To evaluate the correlation of pharyngeal constrictor muscle (PCM) dosage and severe late dysphagia or pneumonia in nasopharyngeal carcinoma (NPC) patients. To evaluate the risk factors of overall survival (OS). This retrospective cohort study enrolled non-metastatic stage I to IV NPC patients from January 2012 to June 2017. The structures of PCM and laryngeal doses were retrospective delineated and calculated. Severe (> = G3) late adverse effects (AE) of dysphagia and lung infection were defined by CTCAE 4th edition criteria.
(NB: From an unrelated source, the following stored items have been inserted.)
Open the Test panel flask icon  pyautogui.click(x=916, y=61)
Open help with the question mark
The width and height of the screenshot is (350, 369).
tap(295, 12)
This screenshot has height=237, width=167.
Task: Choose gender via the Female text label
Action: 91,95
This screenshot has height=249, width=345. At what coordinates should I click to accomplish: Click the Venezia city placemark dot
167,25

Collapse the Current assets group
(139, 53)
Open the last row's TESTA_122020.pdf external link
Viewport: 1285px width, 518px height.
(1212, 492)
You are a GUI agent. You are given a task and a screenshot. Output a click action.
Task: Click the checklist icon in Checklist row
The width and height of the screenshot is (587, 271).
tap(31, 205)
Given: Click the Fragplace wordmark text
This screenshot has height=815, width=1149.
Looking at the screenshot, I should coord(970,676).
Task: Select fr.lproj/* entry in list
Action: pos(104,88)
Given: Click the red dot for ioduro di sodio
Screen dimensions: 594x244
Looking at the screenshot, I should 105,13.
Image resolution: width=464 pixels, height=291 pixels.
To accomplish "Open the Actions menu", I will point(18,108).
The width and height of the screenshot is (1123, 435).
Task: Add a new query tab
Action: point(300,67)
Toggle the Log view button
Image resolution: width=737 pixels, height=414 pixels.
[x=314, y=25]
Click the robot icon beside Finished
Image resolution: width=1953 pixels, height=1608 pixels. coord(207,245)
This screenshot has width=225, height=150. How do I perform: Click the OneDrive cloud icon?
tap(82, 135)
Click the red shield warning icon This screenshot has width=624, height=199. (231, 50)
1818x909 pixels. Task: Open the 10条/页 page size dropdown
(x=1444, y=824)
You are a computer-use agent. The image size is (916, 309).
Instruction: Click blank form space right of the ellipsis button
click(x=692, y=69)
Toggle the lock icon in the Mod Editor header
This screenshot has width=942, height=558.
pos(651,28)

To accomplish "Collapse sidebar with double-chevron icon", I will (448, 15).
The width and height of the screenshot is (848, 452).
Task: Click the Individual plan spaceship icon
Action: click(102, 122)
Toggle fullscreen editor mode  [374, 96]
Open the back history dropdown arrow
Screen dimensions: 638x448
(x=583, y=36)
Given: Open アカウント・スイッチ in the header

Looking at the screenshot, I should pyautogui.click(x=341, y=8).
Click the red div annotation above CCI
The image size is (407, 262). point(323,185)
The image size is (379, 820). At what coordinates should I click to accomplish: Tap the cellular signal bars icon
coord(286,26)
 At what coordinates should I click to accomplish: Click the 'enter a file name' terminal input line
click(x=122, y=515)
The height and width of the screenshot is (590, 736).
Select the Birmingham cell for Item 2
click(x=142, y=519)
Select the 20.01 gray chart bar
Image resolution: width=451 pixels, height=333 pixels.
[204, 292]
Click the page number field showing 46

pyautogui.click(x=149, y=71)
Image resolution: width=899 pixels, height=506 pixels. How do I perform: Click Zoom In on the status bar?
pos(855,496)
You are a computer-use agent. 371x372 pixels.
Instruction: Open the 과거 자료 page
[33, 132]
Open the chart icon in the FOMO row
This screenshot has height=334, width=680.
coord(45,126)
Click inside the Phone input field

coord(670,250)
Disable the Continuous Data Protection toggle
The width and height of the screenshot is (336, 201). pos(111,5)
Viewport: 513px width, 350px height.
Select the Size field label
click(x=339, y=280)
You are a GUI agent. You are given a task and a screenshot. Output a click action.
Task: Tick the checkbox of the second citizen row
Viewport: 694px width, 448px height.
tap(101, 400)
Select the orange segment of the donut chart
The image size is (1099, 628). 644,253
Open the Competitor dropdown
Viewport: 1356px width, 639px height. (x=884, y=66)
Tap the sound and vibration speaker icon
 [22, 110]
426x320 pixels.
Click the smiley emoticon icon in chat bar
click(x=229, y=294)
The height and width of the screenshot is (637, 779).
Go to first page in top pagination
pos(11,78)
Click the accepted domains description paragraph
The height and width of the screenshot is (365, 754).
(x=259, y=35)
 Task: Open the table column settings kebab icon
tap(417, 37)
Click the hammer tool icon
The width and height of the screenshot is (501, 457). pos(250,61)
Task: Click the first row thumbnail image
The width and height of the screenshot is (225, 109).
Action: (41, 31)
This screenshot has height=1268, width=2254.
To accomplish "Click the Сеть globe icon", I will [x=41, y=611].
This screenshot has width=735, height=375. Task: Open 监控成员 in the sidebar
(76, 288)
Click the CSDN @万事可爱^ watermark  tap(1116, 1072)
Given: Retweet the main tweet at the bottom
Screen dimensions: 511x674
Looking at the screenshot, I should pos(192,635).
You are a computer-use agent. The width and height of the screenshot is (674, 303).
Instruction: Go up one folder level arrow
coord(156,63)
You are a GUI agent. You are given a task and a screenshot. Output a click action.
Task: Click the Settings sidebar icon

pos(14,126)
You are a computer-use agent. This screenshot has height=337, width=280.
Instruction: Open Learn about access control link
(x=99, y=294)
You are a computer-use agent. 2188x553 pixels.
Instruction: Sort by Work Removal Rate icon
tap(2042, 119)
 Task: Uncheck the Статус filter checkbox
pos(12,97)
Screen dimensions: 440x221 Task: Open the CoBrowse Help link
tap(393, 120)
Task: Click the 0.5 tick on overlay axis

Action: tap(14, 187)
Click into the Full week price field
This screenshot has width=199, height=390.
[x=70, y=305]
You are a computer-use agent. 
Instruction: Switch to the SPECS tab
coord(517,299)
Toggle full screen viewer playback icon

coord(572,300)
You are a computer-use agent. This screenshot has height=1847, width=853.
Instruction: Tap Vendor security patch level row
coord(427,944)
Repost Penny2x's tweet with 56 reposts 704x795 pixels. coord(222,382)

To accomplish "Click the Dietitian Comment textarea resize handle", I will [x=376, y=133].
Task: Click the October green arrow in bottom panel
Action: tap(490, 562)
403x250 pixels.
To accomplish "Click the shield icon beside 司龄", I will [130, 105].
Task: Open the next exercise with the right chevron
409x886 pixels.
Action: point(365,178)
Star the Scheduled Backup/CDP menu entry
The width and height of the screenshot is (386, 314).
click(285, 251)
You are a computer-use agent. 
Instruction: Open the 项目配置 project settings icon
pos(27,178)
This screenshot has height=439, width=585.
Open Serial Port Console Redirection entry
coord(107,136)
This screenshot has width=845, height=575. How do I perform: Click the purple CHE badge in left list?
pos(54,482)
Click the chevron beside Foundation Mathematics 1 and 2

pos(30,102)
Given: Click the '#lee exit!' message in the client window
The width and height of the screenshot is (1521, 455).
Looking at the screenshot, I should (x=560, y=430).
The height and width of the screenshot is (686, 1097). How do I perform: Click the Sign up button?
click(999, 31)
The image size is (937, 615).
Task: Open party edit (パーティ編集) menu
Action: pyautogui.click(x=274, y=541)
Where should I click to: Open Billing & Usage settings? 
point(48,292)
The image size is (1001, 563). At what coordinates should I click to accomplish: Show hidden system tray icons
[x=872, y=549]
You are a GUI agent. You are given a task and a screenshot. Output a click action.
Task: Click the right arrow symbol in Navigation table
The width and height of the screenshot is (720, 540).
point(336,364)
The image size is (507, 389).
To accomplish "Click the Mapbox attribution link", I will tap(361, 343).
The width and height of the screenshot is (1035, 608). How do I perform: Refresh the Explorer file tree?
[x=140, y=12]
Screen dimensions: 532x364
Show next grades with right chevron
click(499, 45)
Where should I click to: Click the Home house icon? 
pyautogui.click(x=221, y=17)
The significant correlations between above two structures and severe late AE were evaluated by student t-test. The risk factors of estimated 5-years OS rates were calculated by Kaplan-Meier and Cox regression methods. These factors included gender, age groups, T-Stage, N-stage, Stage, RT time, pneumonia and severe dysphagia etc. There were 185 patients enrolled in this study. There were 43 female and 142 male NPC patients with the median age of 52.0 years-old (mean 52.4 y/o ± 13.7 years). The majority of stage groups were stage III and IV, 93 and 67 cases, respectively. The median doses of PCM and laryngeal box were 62.8 Gy and 46.4 Gy, respectively. Higher PCM doses were significantly correlated with severe lung infection (62.9 Gy vs. 68.0 Gy, p = 0.008) and severe dysphagia (62.7 Gy vs. 66.6 Gy, p = 0.008). The laryngeal doses were not significantly correlated with severe lung infection (46.5 Gy vs. 47.3 Gy, p = 0.767) nor dysphagia (46.2 Gy vs. 49.8 Gy, p = 0.093). Risk factors of N3 status (p = 001), Stage (I∼IV, p = 017), longer RT time (>55 days, p = 0.007), severe lung infection (p = 0.000) and severe dysphagia (p = 0.000) significantly correlated with 5-years OS by uni-variate analysis. The N3-Stage (OR = 5.6, p = 0.018) and severe lung infection (OR = 4.2, p = 0.041) were the independent risk factors of OS. High PCM median dose correlated with severe late AE of dysphagia and lung infection significantly. Advanced N3 Stage and severe lung infection were the independent risk factors of OS.